9 August 2010 - 31 July 2011, Tate Britain
The current display in the Clore Galleries at Tate Britain is an exhibition entitled Romantics and is open until July 2011. The exhibition is a giant – presenting countless works that loosely fit into the definition of ‘Romanticism.’ As you walk through each room you will encounter a very large amount of paintings, which tiptoe around a very loose aesthetic and historical interpretation of Romanticism. What the exhibition presents are endless variations on the same theme. For example, there were paintings by John Constable, J.M. W. Turner and David Wilkie and there were also works by artists from the 1940s labelled ‘Neo Romantics’ such as Graham Sutherland, Paul Nash and Leslie Henry.
Each room had its own vague thematic title that attempted to shroud the lazy curatorial input by proposing two contradictory ideas in which to view the paintings, such as “Hopes and Fears”, “Near and Far”, “Past and Present” and “Word and Image”. Most of the paintings could have been viewed under any one of these endlessly nebulous headings and there was little justification for those that were.
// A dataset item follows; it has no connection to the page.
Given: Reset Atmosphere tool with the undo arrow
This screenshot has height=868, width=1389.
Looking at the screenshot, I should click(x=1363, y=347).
Despite my despair at Tate’s general preference for tight, chronologically organised exhibitions I felt this would have made some sense of the thematic jumble that ensued.
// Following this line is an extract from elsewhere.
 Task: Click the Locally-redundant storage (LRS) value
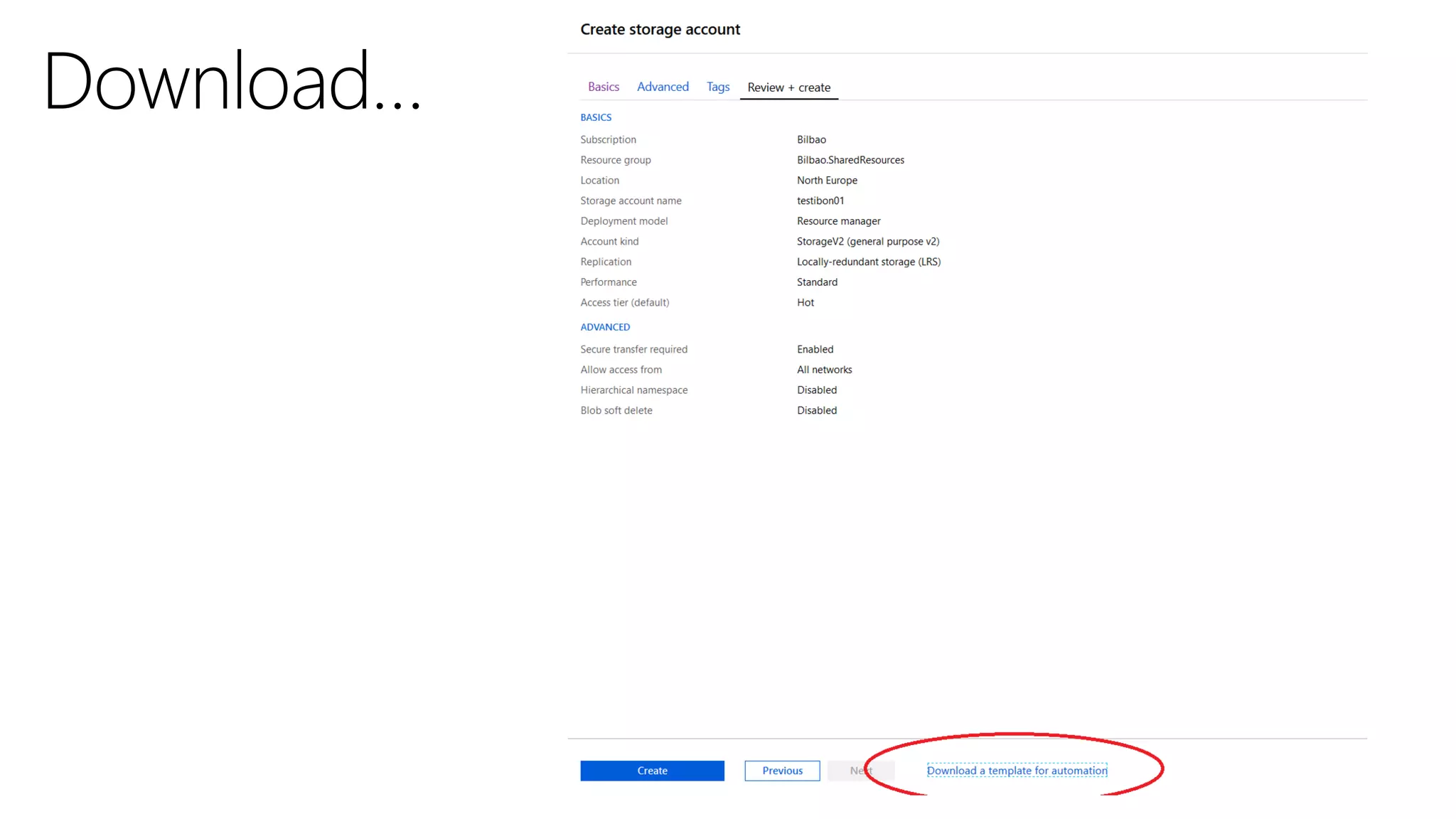(868, 262)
There were seven curators who organised this exhibition, which was evidenced in the almost fragmented move from room to room. This was most painfully obvious in the last two rooms which included photographic work of twentieth and twenty-first century artists and provided little aesthetic, curatorial or historical explanation. It felt as though the exhibition presented an idea of Romanticism from various different museum professionals’ perspectives all of which differed though without enough variation to make the exhibition of interest.
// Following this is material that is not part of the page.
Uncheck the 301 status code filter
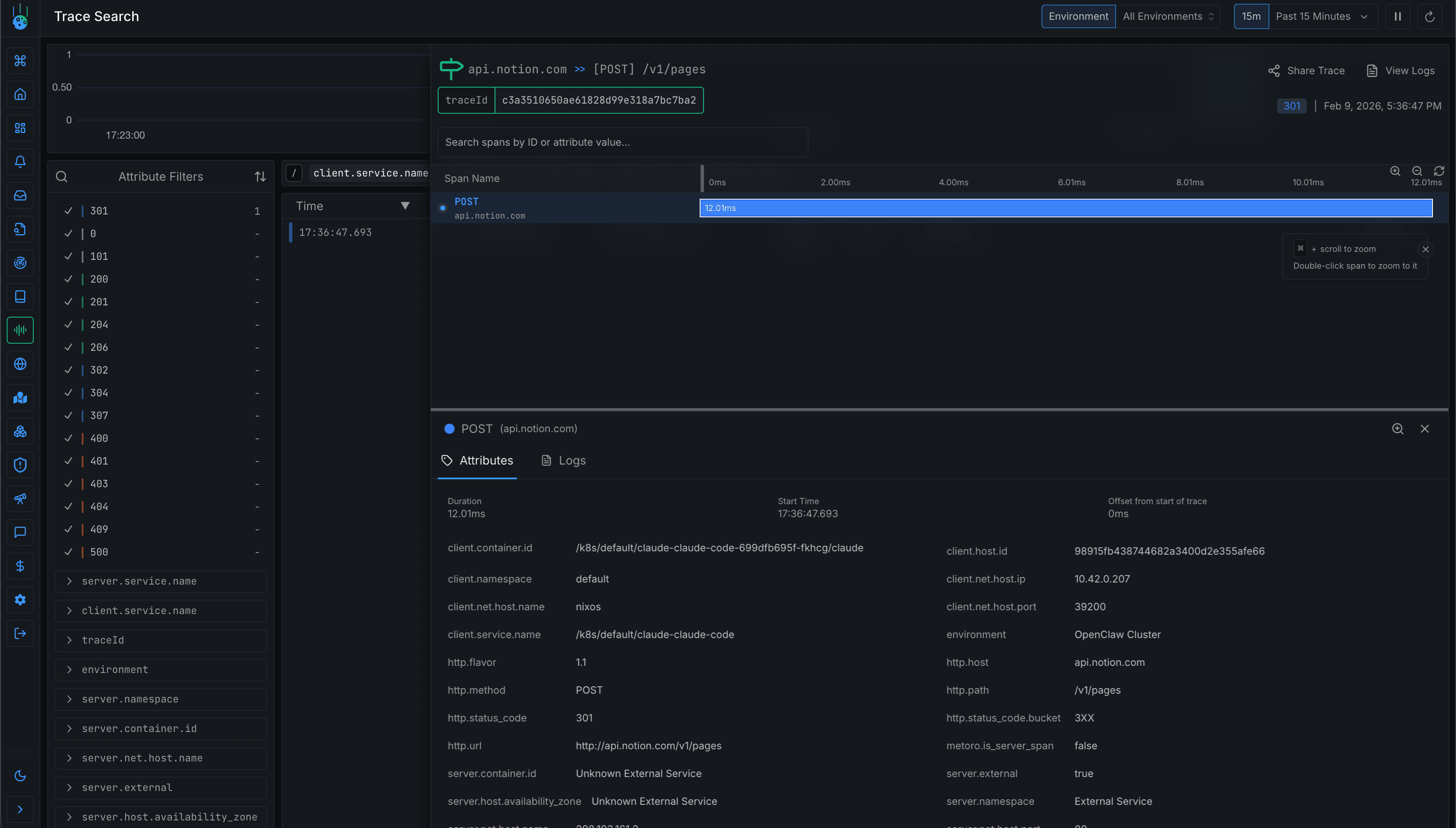 69,211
Jem Southam, 'The Pond at Upton Pyne, January 1997' (diptych), from the series 'The Pond at Upton Pyne'. © Jem Southam. From http://www.vam.ac.uk/images/image/26965-popup.html
At the very back of the Clore Gallery are two rooms which feature what I can only presume to be a contemporary response to the Romantic aesthetic. The jump from nineteenth-century works to twentieth-century ones is not explained and I cannot help but think it was a desperate attempt to update a boring exhibition and incite interest from a younger demographic. This sudden jolt from a foray into the dreamy, painted landscapes of Romanticism to the harsh photographic medium of ‘contemporary Romanticism’ is bizarre and yet there is something inspired in the inclusion of these works. I found Jem Southam’s Upton Pyne January 1997 a contemporary take on Constable’s notion of Romanticism where subtle elements of discordance are evidenced in the landscape. But despite this tiny slither of hope in an exhibition where despair crept into the corner of every room through the auspices of the dull, over-textual labelling , the inclusion only made me yearn for what I felt was the notable absence of nineteenth-century photography.